Sur les commentaires des utilisateurs de Rogervoice on peut aussi lire qu’il serait compliqué d’obtenir la prise en charge par l’Etat de l’abonnement nécessaire, autre piste de la faible adoption…
Le 09/03/2021 à 21h09
Super de faire un point sur ces sujets.
Dur de communiquer avec les amis sourds avec la fermeture des lieux où on se croise et se retrouve naturellement d’habitude.
Passer en coup de fil avec l’aide d’un interprète LSF, je n’ai même pas encore tenté :/
Le 10/03/2021 à 08h39
J’avais une amie sourde et je pouvais communiquer “normalement” avec elle avec un simple téléphone de mon coté et un transcripteur chez elle. Ca necessite de bien articuler et un petit equipement chez elle mais elle etait indépendente…et c’était il y a plus de 10 ans…
Le 13/03/2021 à 01h00
Je connais personnellement une jeune femme, sourde, appareillée d’un implant cochléaire, qui a ouvert une page FB et qui donne des conférences dans les entreprises pour sensibiliser ces dernières sur le handicap en général et la surdité en particulier.

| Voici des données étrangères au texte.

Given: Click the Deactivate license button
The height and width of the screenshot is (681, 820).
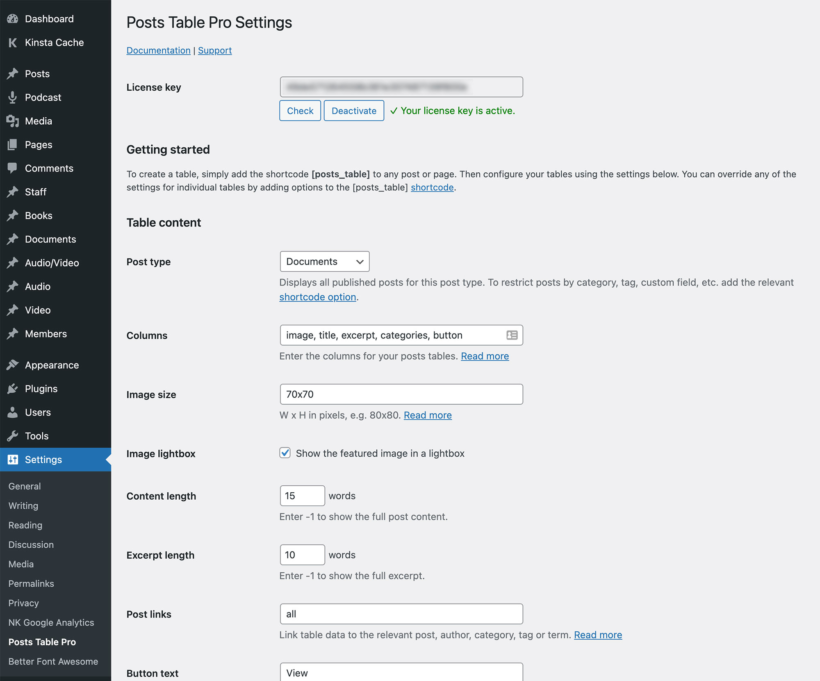Looking at the screenshot, I should (353, 111).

Elle se prénomme Clara et sa page est ici:
Facebook
Si vous êtes intéressés par le développement de ce genre de conférence pour le handicap, quel qu’il soit, n’hésitez pas à la contacter pour voir (et entendre ) de quoi il s’agit …
Vin
Le 14/03/2021 à 23h15
Pourquoi “la prise en charge de l’État” ?
Le service doit être proposé par les opérateurs téléphoniques (voir les conditions exactes dans la loi), je ne comprends pas trop le lien avec avec une prise en charge par l’État. Il faut se rapprocher de son opérateur téléphonique pour connaitre les conditions pour obtenir le service si elles ne sont pas clairement disponibles.